Une poussée de 2020 expliquée, mais non réitérée
En 2020, la progression des listes écologistes s’appuyait sur deux facteurs majeurs. D’une part, la forte saillance des enjeux environnementaux, nourrie par les mobilisations climatiques de 2018-2019 (Marches pour le Climat, Fridays for Future), plaçait la question écologique très haut dans les priorités de l’opinion publique.
D’autre part, des personnalités issues d’Europe Écologie–Les Verts (EELV), devenu Les Écologistes en 2023, ont su prendre la tête de listes de rassemblement à gauche. Elles ont profité du déficit de leadership du Parti socialiste (PS) après son effondrement électoral de 2017, ce qui avait ouvert des marges de manœuvre inédites pour les écologistes.
Un climat d’opinion moins favorable
Depuis 2020, l’importance accordée à l’environnement par les Français a diminué, selon le baromètre annuel de l’Ademe (Agence de la transition écologique). Là où, en 2019–2020, jusqu’à 26 % des personnes interrogées citaient l’environnement parmi les deux enjeux les plus importants pour la France, la « dernière livraison » du baromètre relève une part réduite à 16 %.
Parallèlement, les questions liées à la transition écologique se sont fortement conflictualisées. L’opposition aux politiques publiques à tonalité écologique est parfois devenue une ligne de campagne assumée, notamment à droite. Ce débat public plus polarisé a réduit l’effet d’entraînement favorable aux candidatures écologistes observé il y a six ans.
Le bilan des mairies écologistes et ses effets
Le mandat des équipes écologistes a aussi été minutieusement examiné. Durant la campagne, des critiques sur la gestion municipale ont circulé et ont pesé électoralement. Une enquête réalisée par l’Ifop pour l’Institut Terram, citée début février, illustre ce mouvement : 30 % des personnes interrogées ayant voté pour un maire écologiste en 2020 disent aujourd’hui regretter leur choix, contre 13 % pour l’ensemble de l’échantillon.

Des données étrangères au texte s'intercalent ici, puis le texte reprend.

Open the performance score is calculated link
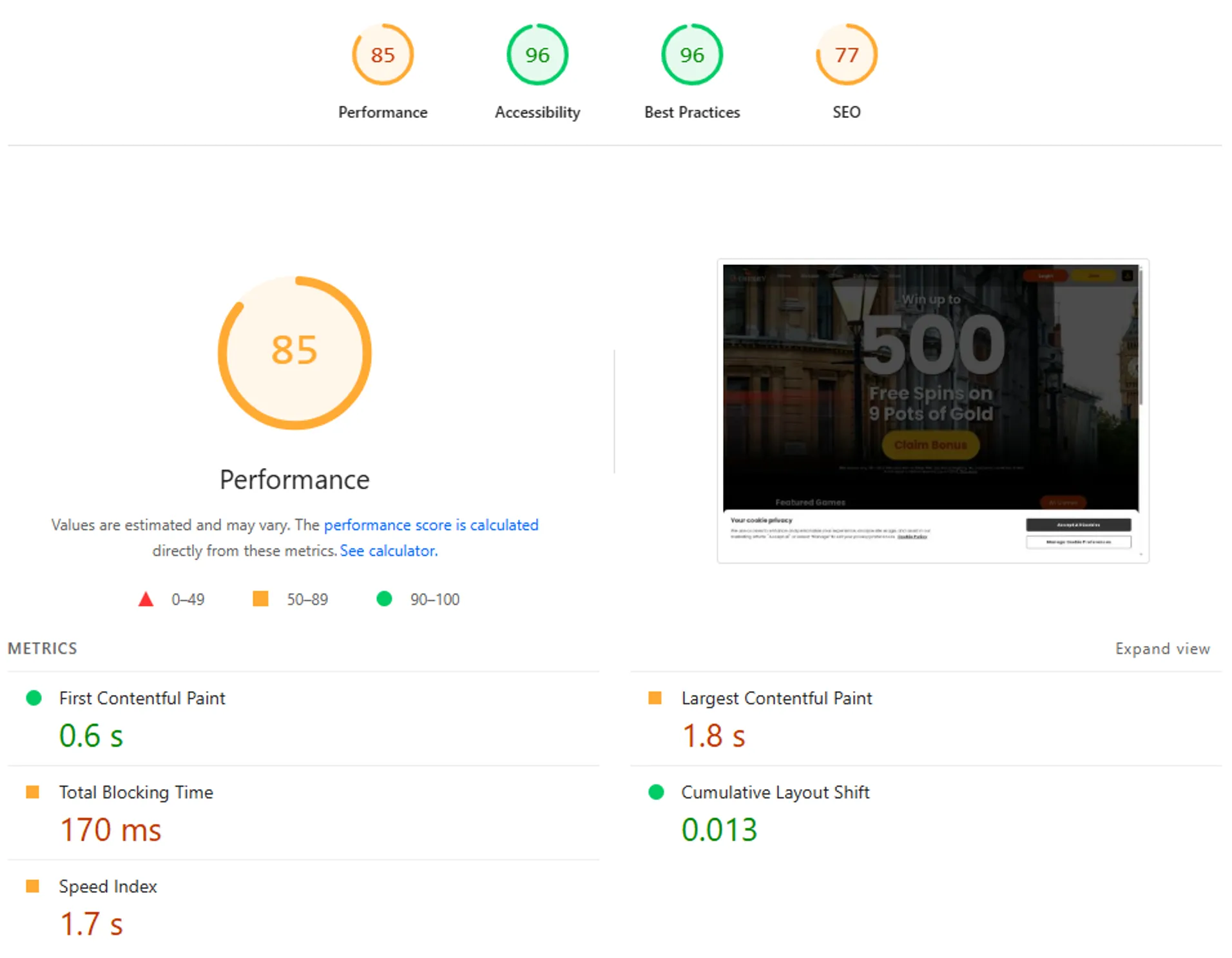 (x=431, y=525)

La même enquête montre que seulement 24 % des électeurs souhaitent voir leur maire écologiste réélu, alors que 55 % se déclarent favorables à la réélection des maires sortants dans leur ensemble. Ces écarts traduisent un jugement nettement plus sévère porté, dans une partie de l’électorat, sur les mairies dirigées par des écologistes.
Positionnement politique et marges de manœuvre réduites
Pour ces municipales 2026, les écologistes sont par ailleurs apparus moins en capacité d’incarner la force principale de la gauche. Le jeu politique local s’est souvent résumé à des affrontements entre La France insoumise (LFI) et le PS, ce qui a relégué Les Écologistes au second plan dans plusieurs configurations locales.

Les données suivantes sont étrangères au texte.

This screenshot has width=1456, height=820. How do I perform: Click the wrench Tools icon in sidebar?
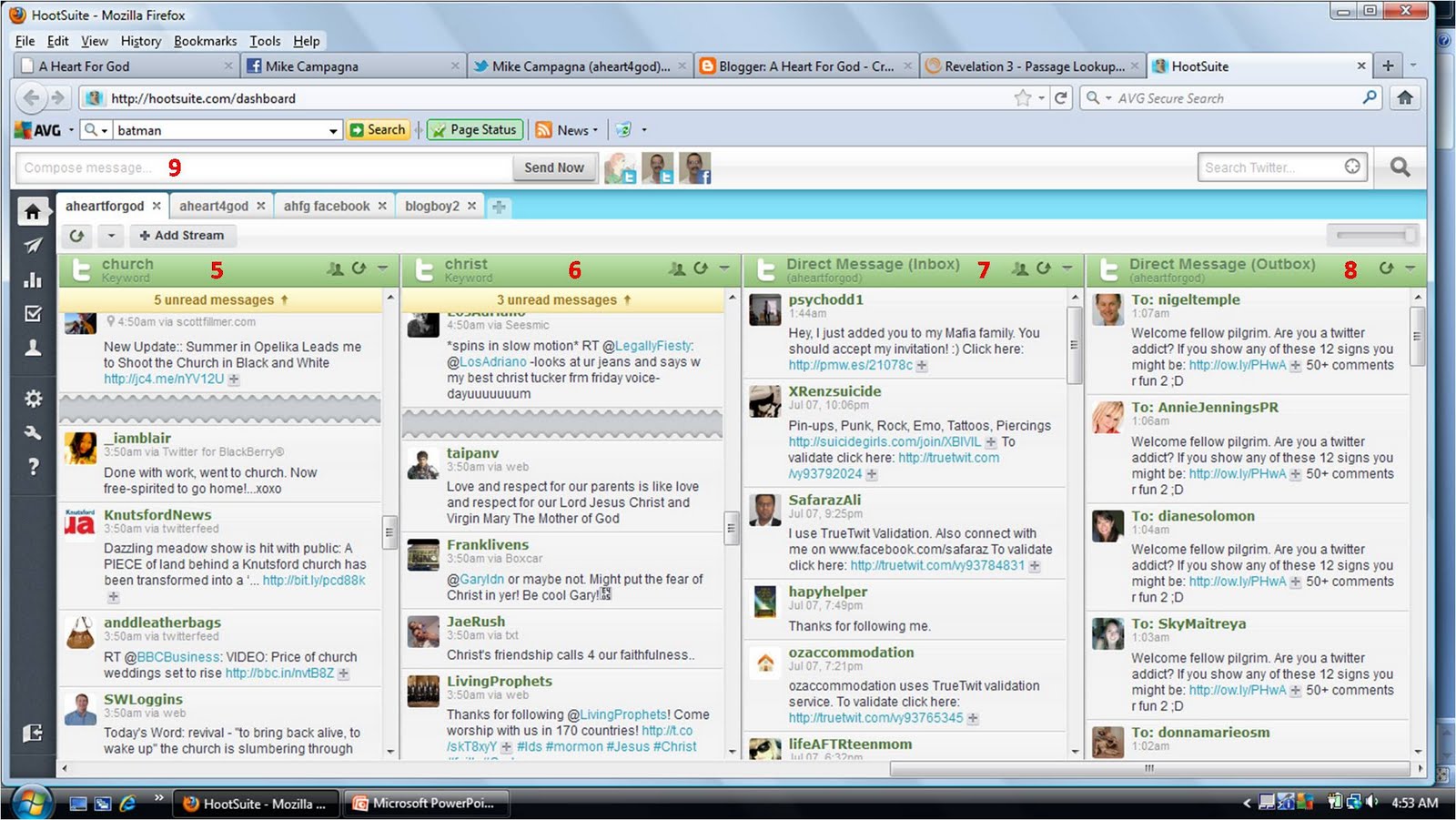click(33, 430)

Privés d’une situation nationale aussi favorable qu’en 2020 — baisse de la saillance environnementale, polarisation des débats et examen critique de leur gestion municipale —, les écologistes n’ont pas réussi à reproduire une vague électorale similaire au premier tour.
Les chiffres et les tendances observés au soir du premier tour ne signifient pas l’absence d’implantation locale : dans certaines villes, des listes écologistes conservent un ancrage et peuvent peser lors des négociations d’entre-deux-tours. Mais, au niveau national, l’image est claire : la conjonction d’éléments favorables qui avait profité aux écologistes en 2020 n’était pas réunie en 2026, et le résultat du premier tour en porte la marque.